** Source information follows **
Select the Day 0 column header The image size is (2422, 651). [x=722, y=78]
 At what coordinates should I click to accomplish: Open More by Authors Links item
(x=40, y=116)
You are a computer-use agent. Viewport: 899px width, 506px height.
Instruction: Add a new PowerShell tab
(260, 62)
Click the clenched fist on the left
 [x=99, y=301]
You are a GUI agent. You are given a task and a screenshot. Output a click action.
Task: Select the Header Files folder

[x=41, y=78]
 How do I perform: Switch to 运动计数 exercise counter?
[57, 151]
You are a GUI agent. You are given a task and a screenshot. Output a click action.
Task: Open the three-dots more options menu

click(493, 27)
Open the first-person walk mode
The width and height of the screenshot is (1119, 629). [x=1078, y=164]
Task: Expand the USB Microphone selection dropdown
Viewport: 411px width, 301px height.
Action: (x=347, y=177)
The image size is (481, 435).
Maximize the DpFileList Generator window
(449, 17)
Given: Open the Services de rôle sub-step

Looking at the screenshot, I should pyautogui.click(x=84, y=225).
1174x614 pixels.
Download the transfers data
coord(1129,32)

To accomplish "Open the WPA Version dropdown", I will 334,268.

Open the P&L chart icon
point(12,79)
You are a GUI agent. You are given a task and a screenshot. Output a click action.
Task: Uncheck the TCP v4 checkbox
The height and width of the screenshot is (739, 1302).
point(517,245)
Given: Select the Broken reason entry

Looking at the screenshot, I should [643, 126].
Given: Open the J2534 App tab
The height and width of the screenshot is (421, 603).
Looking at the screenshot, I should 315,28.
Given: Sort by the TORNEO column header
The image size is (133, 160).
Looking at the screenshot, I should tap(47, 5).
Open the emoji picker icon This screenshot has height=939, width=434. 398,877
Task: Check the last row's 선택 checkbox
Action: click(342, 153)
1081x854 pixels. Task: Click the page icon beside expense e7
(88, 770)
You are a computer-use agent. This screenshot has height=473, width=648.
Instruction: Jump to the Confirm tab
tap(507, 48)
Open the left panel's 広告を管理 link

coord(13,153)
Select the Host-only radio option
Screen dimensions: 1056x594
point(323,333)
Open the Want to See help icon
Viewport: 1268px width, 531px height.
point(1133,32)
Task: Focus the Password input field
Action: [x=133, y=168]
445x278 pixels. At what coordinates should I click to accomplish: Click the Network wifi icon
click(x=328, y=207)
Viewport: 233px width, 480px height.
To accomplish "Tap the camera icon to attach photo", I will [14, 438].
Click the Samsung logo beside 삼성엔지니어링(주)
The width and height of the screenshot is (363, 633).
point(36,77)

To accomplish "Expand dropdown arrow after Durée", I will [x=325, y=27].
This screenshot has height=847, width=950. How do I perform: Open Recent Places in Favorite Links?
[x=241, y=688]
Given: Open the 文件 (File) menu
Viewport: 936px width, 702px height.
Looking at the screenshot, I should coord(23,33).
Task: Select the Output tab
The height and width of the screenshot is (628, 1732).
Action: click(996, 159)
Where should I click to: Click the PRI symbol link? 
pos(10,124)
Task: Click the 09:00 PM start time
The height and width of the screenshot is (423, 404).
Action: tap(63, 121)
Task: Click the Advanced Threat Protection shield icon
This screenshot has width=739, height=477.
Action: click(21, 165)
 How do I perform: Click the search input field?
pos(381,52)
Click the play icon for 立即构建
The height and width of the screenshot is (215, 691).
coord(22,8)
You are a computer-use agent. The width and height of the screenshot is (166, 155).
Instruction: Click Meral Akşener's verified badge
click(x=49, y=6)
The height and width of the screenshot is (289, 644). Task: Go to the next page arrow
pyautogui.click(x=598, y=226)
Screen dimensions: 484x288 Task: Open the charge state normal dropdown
** End of Source information **
What you will do:
Quote exactly the stretch of lines above that starts at the first one and ends at the line with "Given: Open the J2534 App tab", and nothing beyond it.

Task result:
Select the Day 0 column header The image size is (2422, 651). [x=722, y=78]
 At what coordinates should I click to accomplish: Open More by Authors Links item
(x=40, y=116)
You are a computer-use agent. Viewport: 899px width, 506px height.
Instruction: Add a new PowerShell tab
(260, 62)
Click the clenched fist on the left
 [x=99, y=301]
You are a GUI agent. You are given a task and a screenshot. Output a click action.
Task: Select the Header Files folder

[x=41, y=78]
 How do I perform: Switch to 运动计数 exercise counter?
[57, 151]
You are a GUI agent. You are given a task and a screenshot. Output a click action.
Task: Open the three-dots more options menu

click(493, 27)
Open the first-person walk mode
The width and height of the screenshot is (1119, 629). [x=1078, y=164]
Task: Expand the USB Microphone selection dropdown
Viewport: 411px width, 301px height.
Action: (x=347, y=177)
The image size is (481, 435).
Maximize the DpFileList Generator window
(449, 17)
Given: Open the Services de rôle sub-step

Looking at the screenshot, I should pyautogui.click(x=84, y=225).
1174x614 pixels.
Download the transfers data
coord(1129,32)

To accomplish "Open the WPA Version dropdown", I will 334,268.

Open the P&L chart icon
point(12,79)
You are a GUI agent. You are given a task and a screenshot. Output a click action.
Task: Uncheck the TCP v4 checkbox
The height and width of the screenshot is (739, 1302).
point(517,245)
Given: Select the Broken reason entry

Looking at the screenshot, I should [643, 126].
Given: Open the J2534 App tab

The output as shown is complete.